— Dataset items —
▬▬▬

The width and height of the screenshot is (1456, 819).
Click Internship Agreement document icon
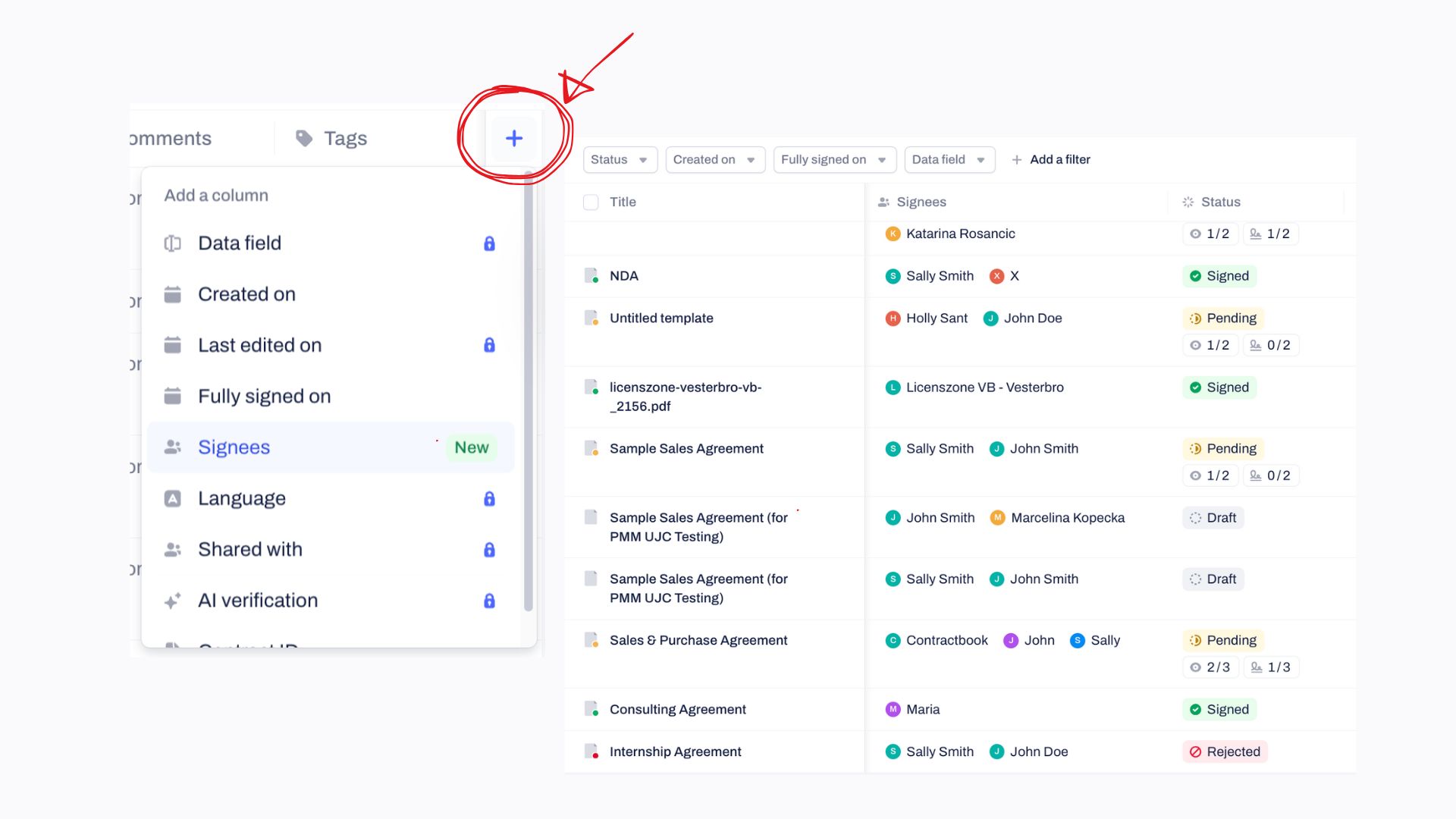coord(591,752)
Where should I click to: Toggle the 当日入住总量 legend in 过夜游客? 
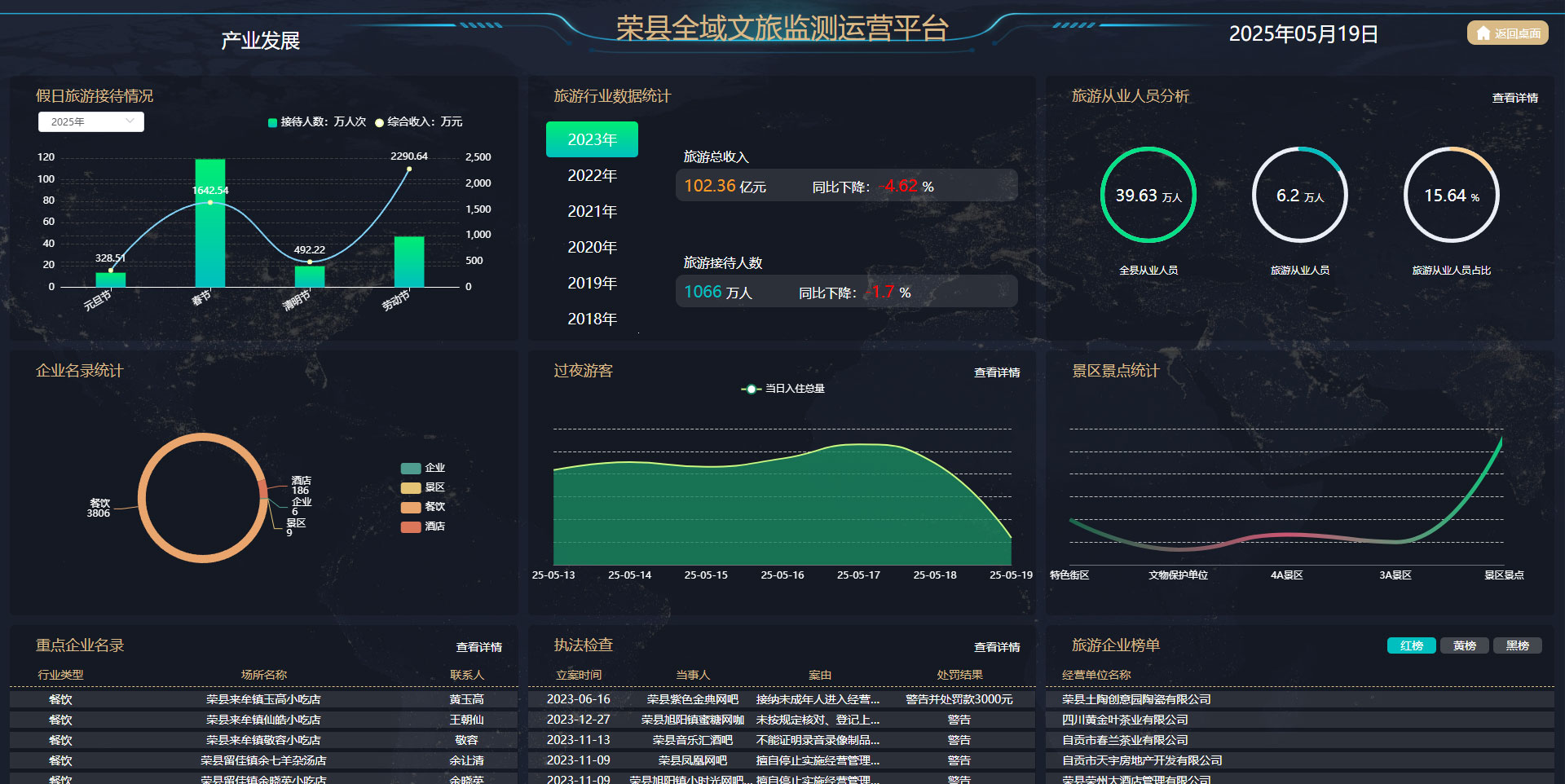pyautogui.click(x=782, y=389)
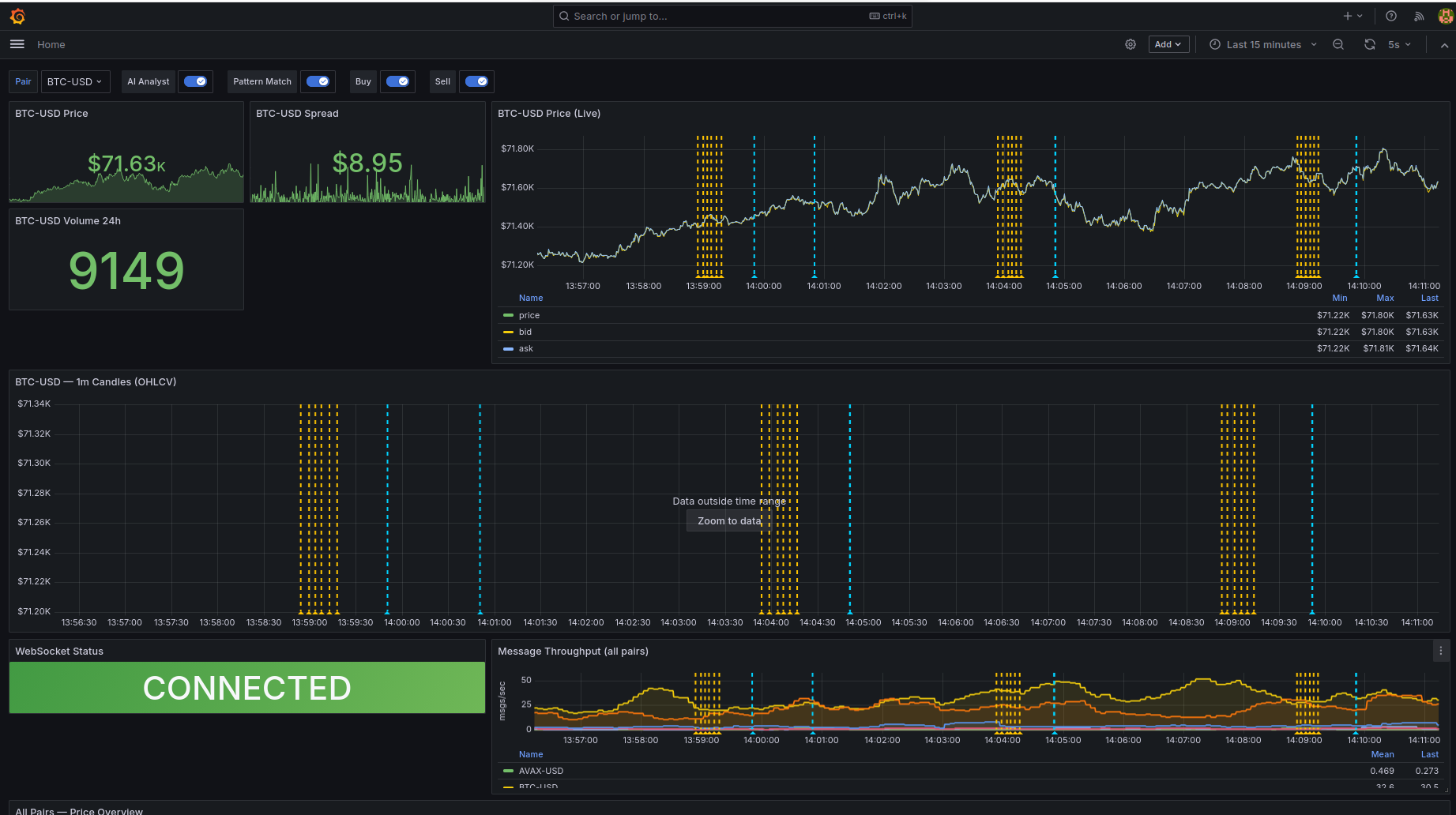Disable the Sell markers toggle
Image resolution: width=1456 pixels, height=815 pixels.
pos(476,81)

▬▬▬

— TASK GOAL —
Copy every line of the data word for word, omitting the images.

— RESPONSE TO THIS EXERCISE —
The width and height of the screenshot is (1456, 819).
Click Internship Agreement document icon
coord(591,752)
Where should I click to: Toggle the 当日入住总量 legend in 过夜游客? 
pyautogui.click(x=782, y=389)
Disable the Sell markers toggle
Image resolution: width=1456 pixels, height=815 pixels.
pos(476,81)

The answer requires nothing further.